> [Stored data entries]

□ □ □

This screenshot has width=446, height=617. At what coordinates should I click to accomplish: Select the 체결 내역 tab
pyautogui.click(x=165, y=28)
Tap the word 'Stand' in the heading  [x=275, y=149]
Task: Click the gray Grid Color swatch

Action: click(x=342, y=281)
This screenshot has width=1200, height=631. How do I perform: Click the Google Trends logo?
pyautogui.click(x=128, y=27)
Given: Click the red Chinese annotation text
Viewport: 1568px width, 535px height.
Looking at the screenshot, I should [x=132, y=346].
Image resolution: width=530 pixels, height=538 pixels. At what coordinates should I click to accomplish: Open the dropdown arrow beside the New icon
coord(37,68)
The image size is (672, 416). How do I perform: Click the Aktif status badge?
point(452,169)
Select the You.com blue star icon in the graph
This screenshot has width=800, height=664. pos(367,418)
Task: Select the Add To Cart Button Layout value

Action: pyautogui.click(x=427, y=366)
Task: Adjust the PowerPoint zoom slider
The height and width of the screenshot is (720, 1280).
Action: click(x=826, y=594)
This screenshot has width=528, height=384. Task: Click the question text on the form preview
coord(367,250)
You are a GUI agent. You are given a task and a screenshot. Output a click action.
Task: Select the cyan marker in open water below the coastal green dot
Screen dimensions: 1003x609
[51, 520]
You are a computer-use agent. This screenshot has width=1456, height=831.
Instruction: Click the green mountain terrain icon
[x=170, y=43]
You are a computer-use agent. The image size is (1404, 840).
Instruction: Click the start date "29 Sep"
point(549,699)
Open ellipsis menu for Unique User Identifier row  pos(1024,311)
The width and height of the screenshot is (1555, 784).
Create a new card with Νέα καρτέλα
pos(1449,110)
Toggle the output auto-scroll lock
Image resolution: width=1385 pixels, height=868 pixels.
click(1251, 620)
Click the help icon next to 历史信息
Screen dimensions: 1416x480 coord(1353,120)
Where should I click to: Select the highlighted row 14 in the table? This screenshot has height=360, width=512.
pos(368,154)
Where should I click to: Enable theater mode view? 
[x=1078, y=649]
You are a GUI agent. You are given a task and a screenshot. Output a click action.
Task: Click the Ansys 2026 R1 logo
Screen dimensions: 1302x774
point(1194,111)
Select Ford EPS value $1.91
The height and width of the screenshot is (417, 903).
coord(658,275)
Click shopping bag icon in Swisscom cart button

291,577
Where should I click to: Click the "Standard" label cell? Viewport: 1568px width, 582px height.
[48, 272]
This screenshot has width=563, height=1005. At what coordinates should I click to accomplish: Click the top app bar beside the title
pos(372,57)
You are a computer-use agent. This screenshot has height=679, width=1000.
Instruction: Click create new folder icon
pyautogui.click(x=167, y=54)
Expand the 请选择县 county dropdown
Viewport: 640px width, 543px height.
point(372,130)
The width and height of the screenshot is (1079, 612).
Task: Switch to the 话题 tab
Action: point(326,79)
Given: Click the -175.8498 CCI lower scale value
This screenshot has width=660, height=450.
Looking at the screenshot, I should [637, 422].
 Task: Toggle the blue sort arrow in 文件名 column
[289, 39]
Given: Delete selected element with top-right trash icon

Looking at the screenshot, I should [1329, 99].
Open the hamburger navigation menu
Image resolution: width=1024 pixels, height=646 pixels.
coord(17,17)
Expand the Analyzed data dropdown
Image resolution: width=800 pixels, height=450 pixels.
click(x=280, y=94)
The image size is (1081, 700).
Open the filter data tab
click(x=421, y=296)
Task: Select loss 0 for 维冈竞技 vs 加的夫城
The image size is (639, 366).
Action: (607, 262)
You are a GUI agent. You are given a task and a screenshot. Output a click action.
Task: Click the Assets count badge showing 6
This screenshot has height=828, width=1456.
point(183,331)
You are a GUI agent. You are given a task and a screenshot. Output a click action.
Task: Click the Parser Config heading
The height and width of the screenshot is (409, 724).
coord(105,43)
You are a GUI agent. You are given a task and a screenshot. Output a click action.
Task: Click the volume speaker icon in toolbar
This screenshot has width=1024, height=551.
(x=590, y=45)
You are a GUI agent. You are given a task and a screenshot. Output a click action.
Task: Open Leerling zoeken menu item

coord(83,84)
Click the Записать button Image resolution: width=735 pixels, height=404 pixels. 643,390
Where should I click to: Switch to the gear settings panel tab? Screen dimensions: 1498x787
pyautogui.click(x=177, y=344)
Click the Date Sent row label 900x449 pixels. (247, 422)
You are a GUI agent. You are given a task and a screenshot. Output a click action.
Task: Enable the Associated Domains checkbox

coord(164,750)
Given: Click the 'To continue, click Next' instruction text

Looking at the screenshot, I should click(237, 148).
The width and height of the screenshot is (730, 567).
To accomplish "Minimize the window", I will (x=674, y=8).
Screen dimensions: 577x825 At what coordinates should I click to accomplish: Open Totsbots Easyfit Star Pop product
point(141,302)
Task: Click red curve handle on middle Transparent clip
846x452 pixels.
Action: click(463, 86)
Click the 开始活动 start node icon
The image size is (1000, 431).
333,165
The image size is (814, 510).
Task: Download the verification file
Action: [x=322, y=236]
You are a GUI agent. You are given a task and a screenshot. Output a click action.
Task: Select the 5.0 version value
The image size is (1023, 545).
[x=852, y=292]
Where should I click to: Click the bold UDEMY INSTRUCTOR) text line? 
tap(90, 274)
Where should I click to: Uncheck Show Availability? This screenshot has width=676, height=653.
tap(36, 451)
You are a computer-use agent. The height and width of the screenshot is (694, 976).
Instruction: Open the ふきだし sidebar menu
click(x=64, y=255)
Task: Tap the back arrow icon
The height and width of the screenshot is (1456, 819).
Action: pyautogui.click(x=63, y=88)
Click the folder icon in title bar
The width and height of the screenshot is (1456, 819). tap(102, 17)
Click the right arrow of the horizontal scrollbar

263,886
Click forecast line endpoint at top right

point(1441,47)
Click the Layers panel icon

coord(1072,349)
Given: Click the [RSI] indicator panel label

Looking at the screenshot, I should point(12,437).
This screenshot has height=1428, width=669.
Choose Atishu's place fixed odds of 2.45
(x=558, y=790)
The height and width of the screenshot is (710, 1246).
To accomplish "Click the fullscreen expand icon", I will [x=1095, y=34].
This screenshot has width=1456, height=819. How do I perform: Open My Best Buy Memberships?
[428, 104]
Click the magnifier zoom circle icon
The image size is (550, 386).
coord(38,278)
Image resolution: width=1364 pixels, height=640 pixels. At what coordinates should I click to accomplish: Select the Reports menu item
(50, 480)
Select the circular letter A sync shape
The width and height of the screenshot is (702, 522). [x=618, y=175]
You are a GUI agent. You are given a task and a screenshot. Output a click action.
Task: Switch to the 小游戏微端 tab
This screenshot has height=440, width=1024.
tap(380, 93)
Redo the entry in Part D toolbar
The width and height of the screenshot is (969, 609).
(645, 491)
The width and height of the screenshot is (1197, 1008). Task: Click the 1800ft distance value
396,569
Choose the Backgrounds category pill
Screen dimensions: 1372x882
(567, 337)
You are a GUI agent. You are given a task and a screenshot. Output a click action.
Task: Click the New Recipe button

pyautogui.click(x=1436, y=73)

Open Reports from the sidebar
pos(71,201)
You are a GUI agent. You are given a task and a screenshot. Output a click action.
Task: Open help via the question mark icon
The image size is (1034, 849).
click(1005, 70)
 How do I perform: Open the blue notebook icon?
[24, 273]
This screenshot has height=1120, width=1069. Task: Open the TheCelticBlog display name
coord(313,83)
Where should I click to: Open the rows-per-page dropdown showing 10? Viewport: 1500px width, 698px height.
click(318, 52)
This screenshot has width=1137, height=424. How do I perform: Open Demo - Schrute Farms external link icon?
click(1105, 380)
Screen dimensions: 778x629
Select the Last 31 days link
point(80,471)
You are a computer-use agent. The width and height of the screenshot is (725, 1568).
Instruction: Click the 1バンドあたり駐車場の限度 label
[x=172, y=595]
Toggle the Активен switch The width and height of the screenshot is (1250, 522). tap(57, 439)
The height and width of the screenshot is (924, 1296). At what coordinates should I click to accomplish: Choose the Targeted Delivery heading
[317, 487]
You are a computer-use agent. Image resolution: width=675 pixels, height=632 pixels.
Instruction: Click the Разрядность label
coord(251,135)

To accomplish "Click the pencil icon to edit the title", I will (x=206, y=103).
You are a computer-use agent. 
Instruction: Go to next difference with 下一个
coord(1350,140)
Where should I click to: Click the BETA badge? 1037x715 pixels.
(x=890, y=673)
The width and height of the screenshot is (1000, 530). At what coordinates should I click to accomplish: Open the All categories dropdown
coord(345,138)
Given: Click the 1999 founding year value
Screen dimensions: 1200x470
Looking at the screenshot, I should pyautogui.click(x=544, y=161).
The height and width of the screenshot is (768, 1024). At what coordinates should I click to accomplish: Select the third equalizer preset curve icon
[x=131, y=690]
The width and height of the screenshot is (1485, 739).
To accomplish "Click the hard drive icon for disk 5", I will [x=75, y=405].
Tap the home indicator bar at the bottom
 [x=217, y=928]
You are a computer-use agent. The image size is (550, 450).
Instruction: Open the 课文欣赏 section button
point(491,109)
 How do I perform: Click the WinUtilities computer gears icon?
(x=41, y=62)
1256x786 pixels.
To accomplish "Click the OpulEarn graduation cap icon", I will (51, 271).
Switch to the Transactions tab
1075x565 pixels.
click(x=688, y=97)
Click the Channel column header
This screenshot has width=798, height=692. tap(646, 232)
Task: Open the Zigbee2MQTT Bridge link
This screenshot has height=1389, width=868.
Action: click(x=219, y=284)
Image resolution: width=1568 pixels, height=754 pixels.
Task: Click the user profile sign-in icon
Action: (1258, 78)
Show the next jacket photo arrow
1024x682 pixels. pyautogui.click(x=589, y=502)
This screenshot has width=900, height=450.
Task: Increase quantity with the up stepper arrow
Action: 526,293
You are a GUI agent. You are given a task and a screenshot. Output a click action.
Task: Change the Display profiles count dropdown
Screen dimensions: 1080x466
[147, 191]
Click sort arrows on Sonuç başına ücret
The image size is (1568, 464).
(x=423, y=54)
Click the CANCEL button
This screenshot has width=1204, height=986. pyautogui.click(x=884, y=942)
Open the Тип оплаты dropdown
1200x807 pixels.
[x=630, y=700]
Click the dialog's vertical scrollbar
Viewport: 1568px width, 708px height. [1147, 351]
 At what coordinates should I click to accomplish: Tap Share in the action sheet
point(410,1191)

□ □ □

> [ACTIVITY] Report every line of the data above that contains the string "will" by copying it in full.

> [TASK ANSWER]
To accomplish "Minimize the window", I will (x=674, y=8).
To accomplish "Click the fullscreen expand icon", I will [x=1095, y=34].
To accomplish "Click the pencil icon to edit the title", I will (x=206, y=103).
To accomplish "Click the hard drive icon for disk 5", I will [x=75, y=405].
To accomplish "Click the OpulEarn graduation cap icon", I will (51, 271).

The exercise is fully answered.